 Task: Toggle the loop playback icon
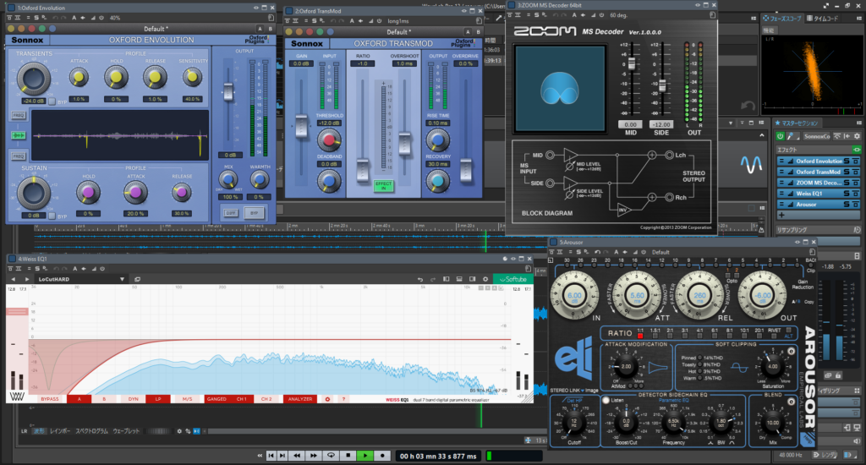click(331, 456)
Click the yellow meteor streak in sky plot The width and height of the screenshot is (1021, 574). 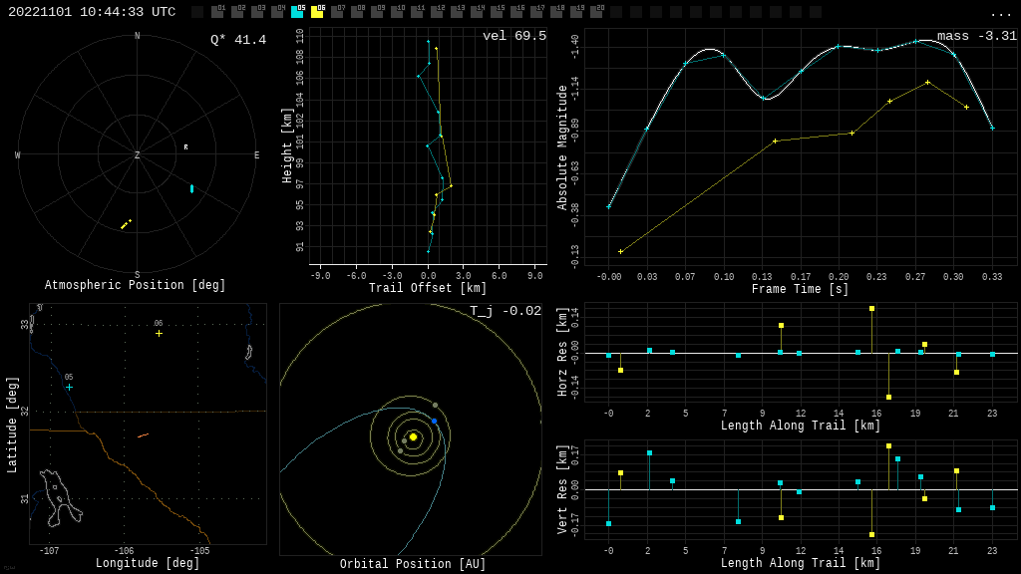pyautogui.click(x=125, y=225)
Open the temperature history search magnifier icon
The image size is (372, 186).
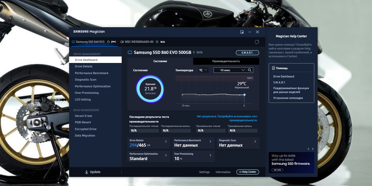point(250,70)
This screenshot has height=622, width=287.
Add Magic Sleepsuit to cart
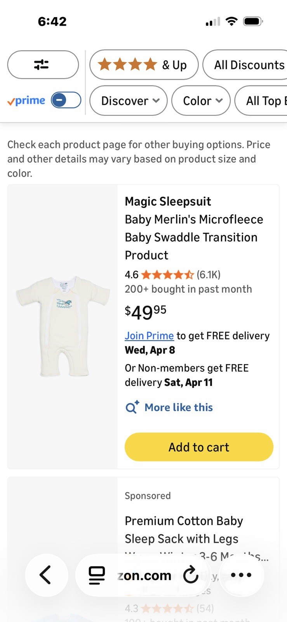coord(199,447)
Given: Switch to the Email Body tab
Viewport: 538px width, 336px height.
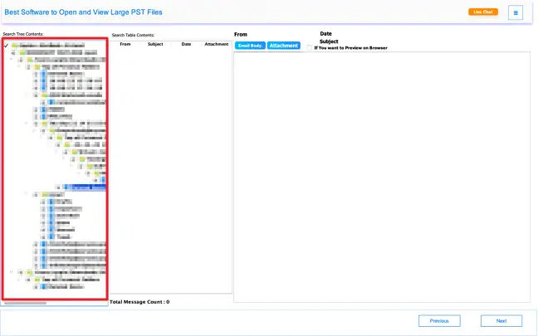Looking at the screenshot, I should click(x=250, y=46).
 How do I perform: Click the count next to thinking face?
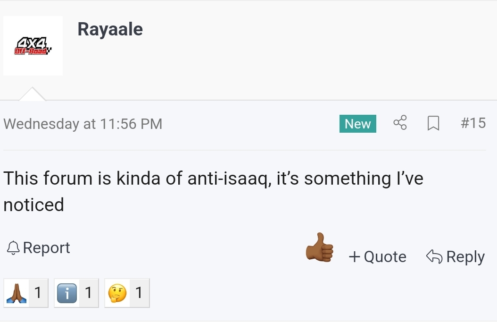139,293
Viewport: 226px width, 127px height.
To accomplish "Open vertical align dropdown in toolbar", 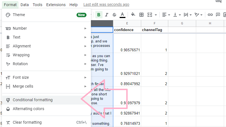I will click(177, 15).

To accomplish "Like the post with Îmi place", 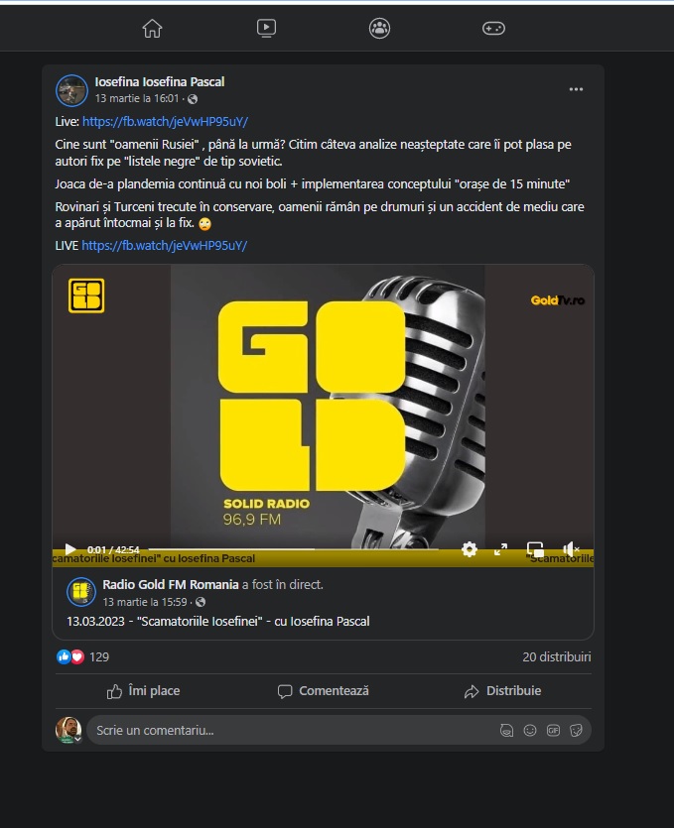I will [143, 691].
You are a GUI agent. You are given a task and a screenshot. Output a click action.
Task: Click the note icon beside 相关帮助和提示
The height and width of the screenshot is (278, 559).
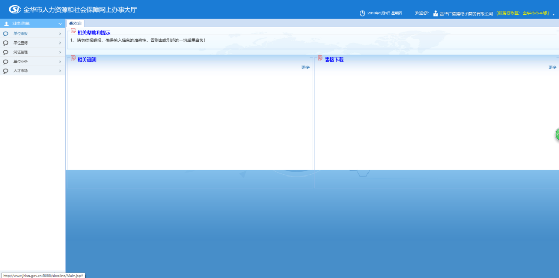[x=73, y=31]
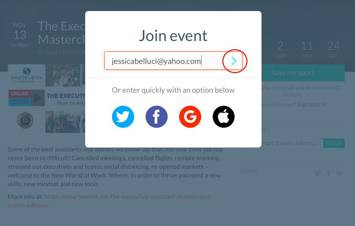Click the Smart Events Intern... host name
Image resolution: width=355 pixels, height=226 pixels.
click(290, 143)
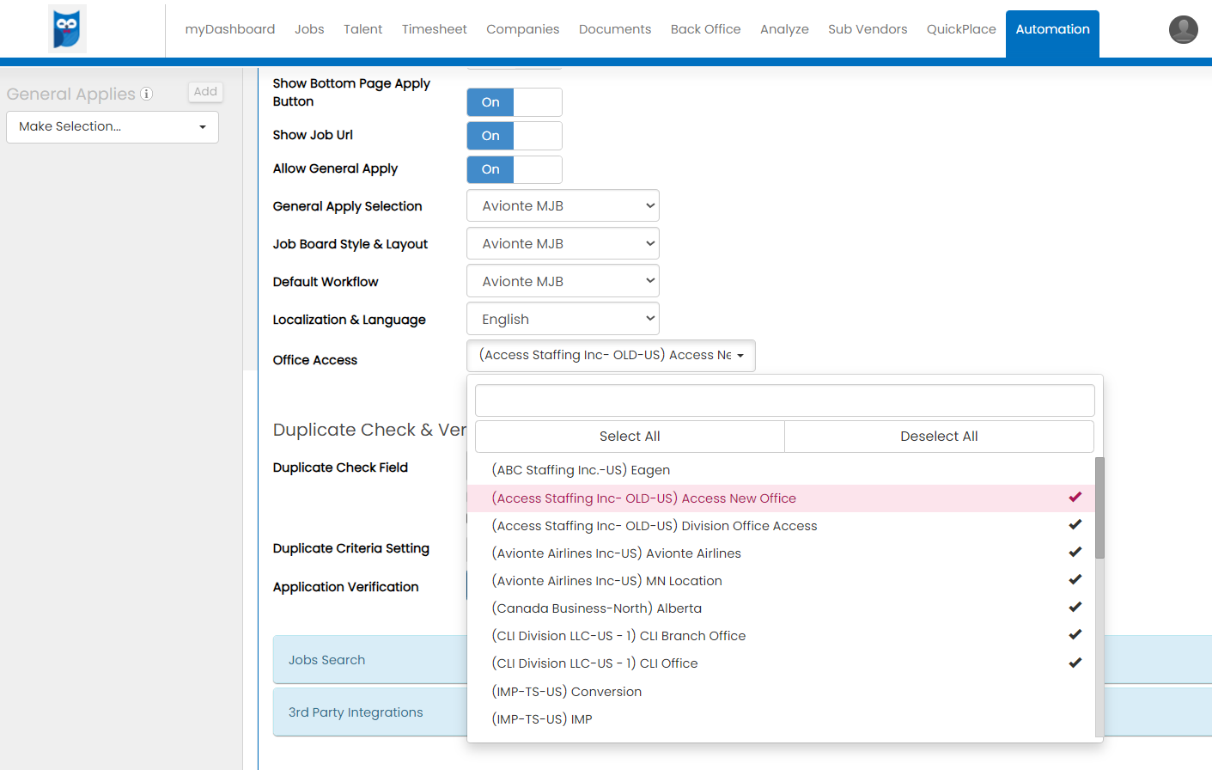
════════
## REQUIREMENTS
Pick out every line of the items above that contains the string "icon", treating uppercase and lowercase letters as distinct.

## EXERCISE SOLUTION
 Task: Toggle the loop playback icon
Open the temperature history search magnifier icon
Task: Click the note icon beside 相关帮助和提示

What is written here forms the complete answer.